In-space logistics and servicing: Satellite servicing, orbital mobility, debris removal, and inspection capabilities from companies such as Northrop Grumman (MEV), Astroscale, Orbit Fab, and Starfish Space are early enough that architectural decisions haven't yet fully hardened. This is the rare case where optionality can be designed from first principles rather than recovered after deployment. The companies that preserve multi-payer architecture (government servicing, commercial life extension, debris removal), build for repeatability (standardized interfaces, learning curves), and maintain flexibility (multiple orbital regimes, diverse mission profiles) will define the market structure for the next two decades. Those that optimize for single anchor customers or bespoke mission profiles may succeed as contractors but will struggle to scale beyond their initial programs.
The pattern is consistent across these domains: optionality is cheapest to preserve early and prohibitively expensive to recover later. For companies and investors making long-lived infrastructure commitments over the next 12-24 months, the five scorecard questions — multi-payer design, repeatability, substitute robustness, risk allocation, architectural flexibility — should be asked explicitly before architectural decisions harden, not assumed to resolve themselves during go-to-market execution.

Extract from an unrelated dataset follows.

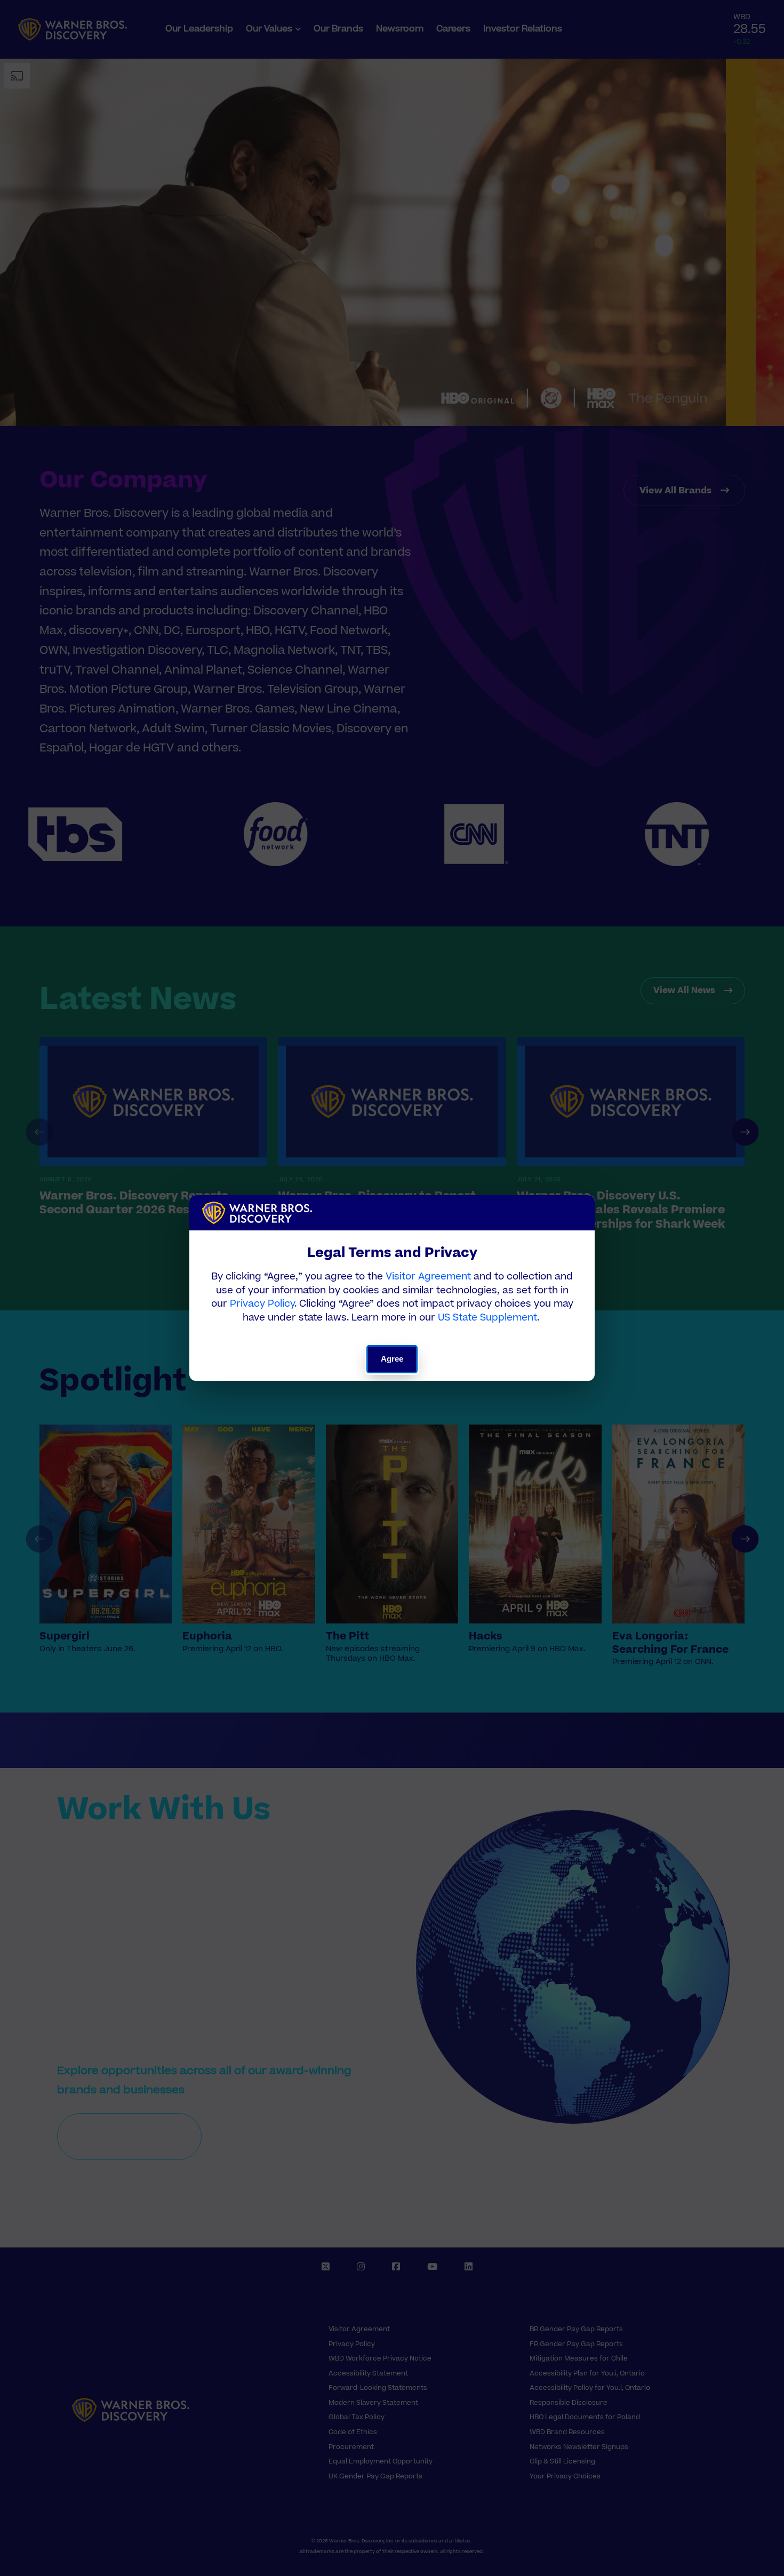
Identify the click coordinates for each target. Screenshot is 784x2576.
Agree (392, 1358)
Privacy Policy (262, 1303)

Some systems should be mission-optimized. That's often the right answer when performance requirements genuinely preclude flexibility, when government is the only plausible long-term customer, or when mission criticality justifies accepting vendor lock-in and bespoke architectures. But that should be a deliberate choice backed by clear strategic analysis, not an accident that becomes visible only years later when commercial markets fail to materialize despite early assumptions.
Confusion between dual-use intent and dual-use capability has misallocated billions across the space economy. The distinction lies in architecture, not aspiration. And architecture is determined in the decisions being made right now.